I V Ittal Mani, former director of Horticulture department, who is the brain behind this project 'Bengaluru Apple' says, in 2014-2015 there were about half dozen 12-year-old trees in Lalbagh botanical garden that bore fruit. 


"These apple tree saplings were brought from Kannur and Ooty about in 2006 and planted. Organically, these Rome species were cultivated in Bengaluru since 1887," said  Mani.


He says the department has documented from the British tourist James Hickey book published in 1930 where he mentioned how the Bengaluru apples were cultivated and sold on streets in Cantonment areas up the early 1960s and later the species died due to change the temperature and pollution. 

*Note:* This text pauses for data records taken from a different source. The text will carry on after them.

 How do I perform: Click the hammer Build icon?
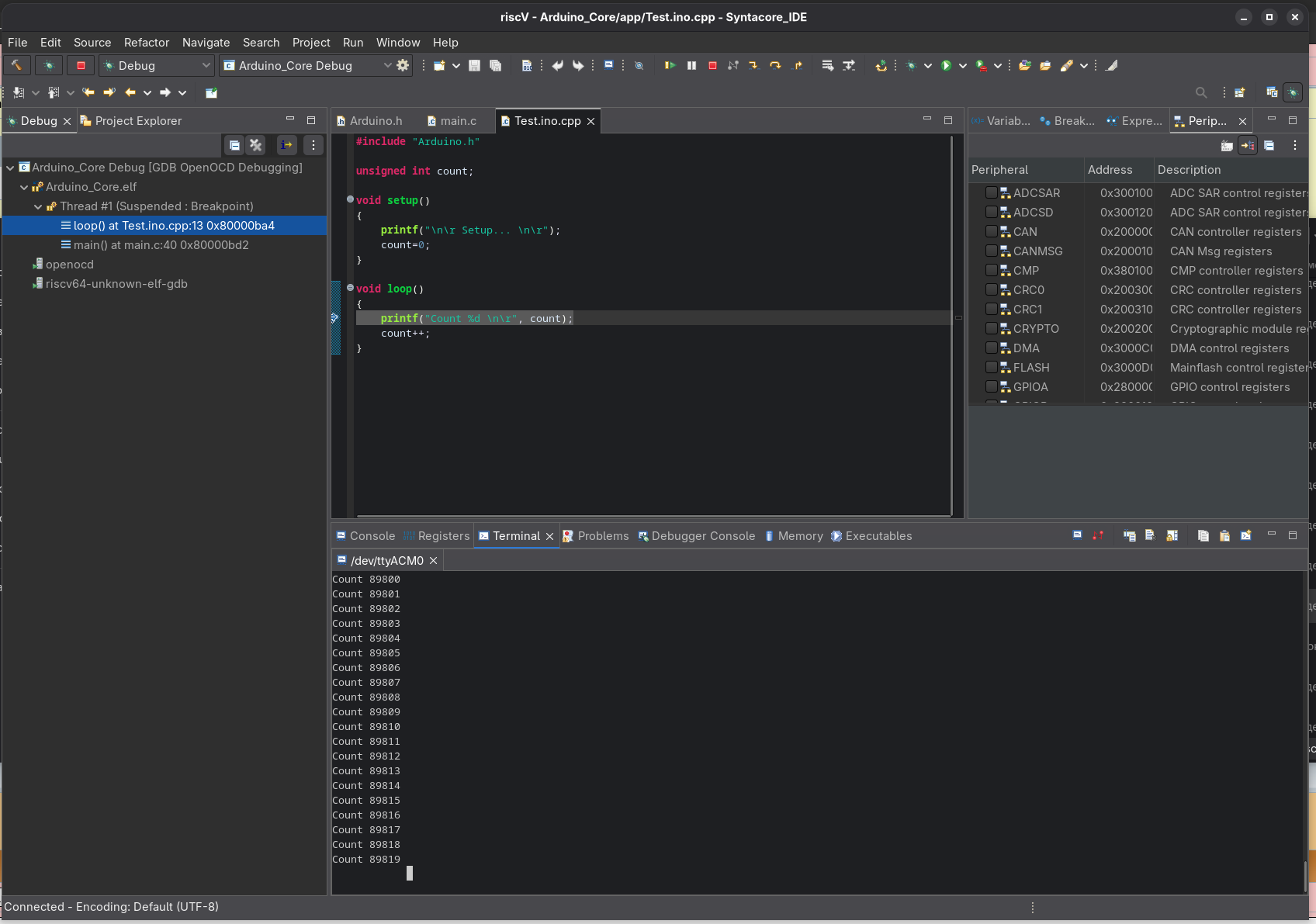[x=16, y=66]
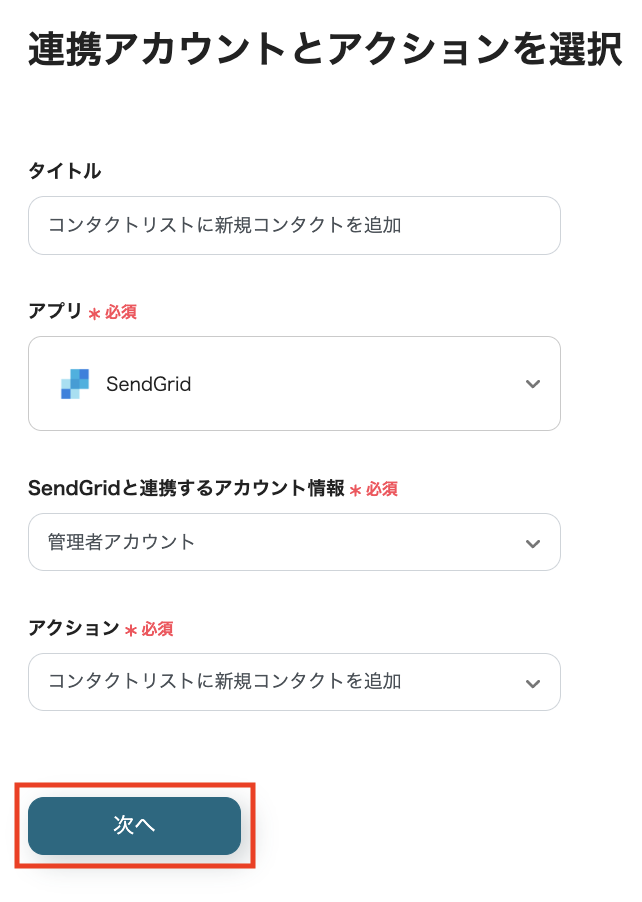This screenshot has height=902, width=642.
Task: Select the SendGrid entry in the app field
Action: 147,383
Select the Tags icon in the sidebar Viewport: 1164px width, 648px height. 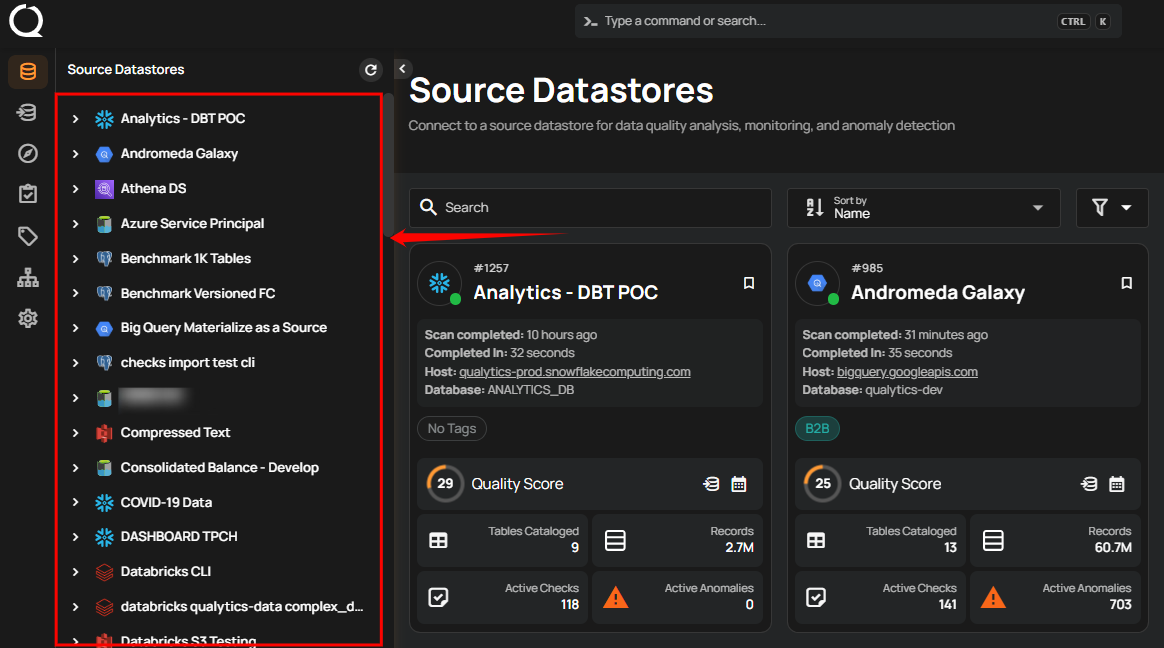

"The crop then was termed as commercial and was even sent to the British army in Burma, Singapore and other places through Chennai harbour. But, these apple trees developed fungus and disease due to change in environment, and slowly the apple gardens vanished, but few places in Karnataka like Ooty and Kannur these trees are grown now for the botanical purpose," he said. 


The present Deputy Director of Lal Bagh Botanical Gardens, Chandrashekhar says, this year the trees had few flowers, but there were no fruits as the climate in November was hot. 


"To ensure the trees survive, we have used drip irrigation technique and the room temperature is well balanced for the tree to survive, we hope to see fruits next year," he confirmed.